Corpus: Archivos Virtuales de la Alteridad Americana (Jun 2011)
Bajo tuición. Infancia y extinción en la historia de la colonización fueguina. (Sentidos coloniales II)**
Abstract
The concept of “extinction”—or no survivors—was adopted early in the writing of the history of Tierra del Fuego. During the same period, when certain animal species—such as sea lions or whales— faced the risk of extinction due to fishing, and the guanaco or coruros by ranches, the “Indian” expanded as a threat to livestock and was therefore threatened with extinction. In late 1895, an expedient called Sumario por vejámenes inferidos a indíjenas de Tierra del Fuego was initiated due to the capture and deportation of 165 people.
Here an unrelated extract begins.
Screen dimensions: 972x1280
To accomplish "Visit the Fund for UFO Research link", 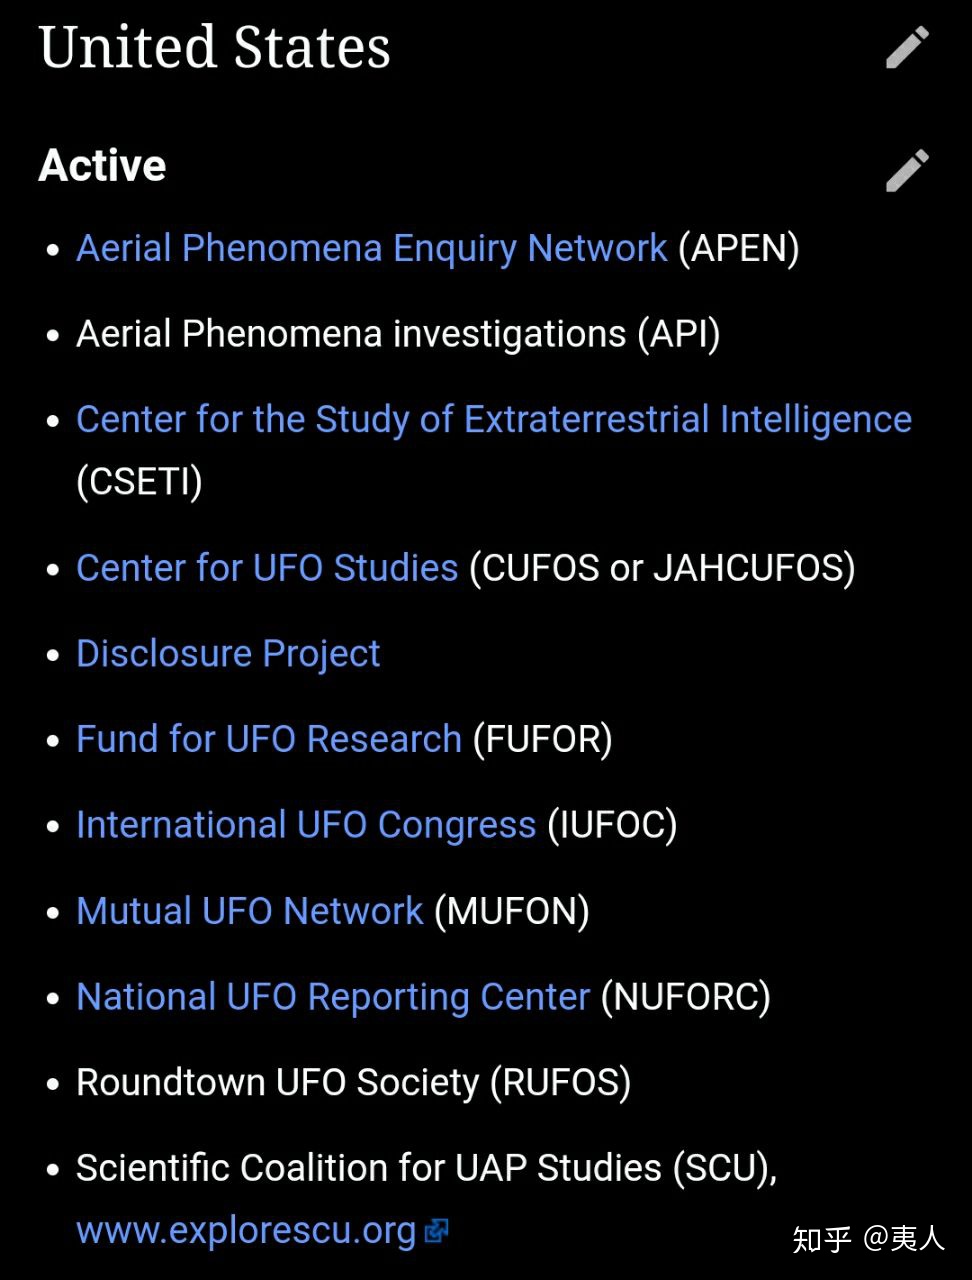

From the Summary, we will discuss the figure of extinction showing how colonization did not end Indian existence, but rather built it as an object, either of hunting, civilization, mission and later of anthropology. The text provides evidence of the abduction and forced adoption of fueguinos children as a mass practice due to the lack of servitude, that involved not only missionaries, but officials and businessmen, among other agents. We argue that the presence of the Indian serving the domestic colonial space caused his original registration both as living prehistory and as history childhood. Finally, we will see how the stronghold of purity— of “culture”—inherited by anthropology from the Mission, was not a cunning rhetoric but an actual practice of infantilization. Threatened with death, the Mission prepared the text of extinction, excluding native life that served domestically as an outsider, that being impure, was also missed by the ethnological text.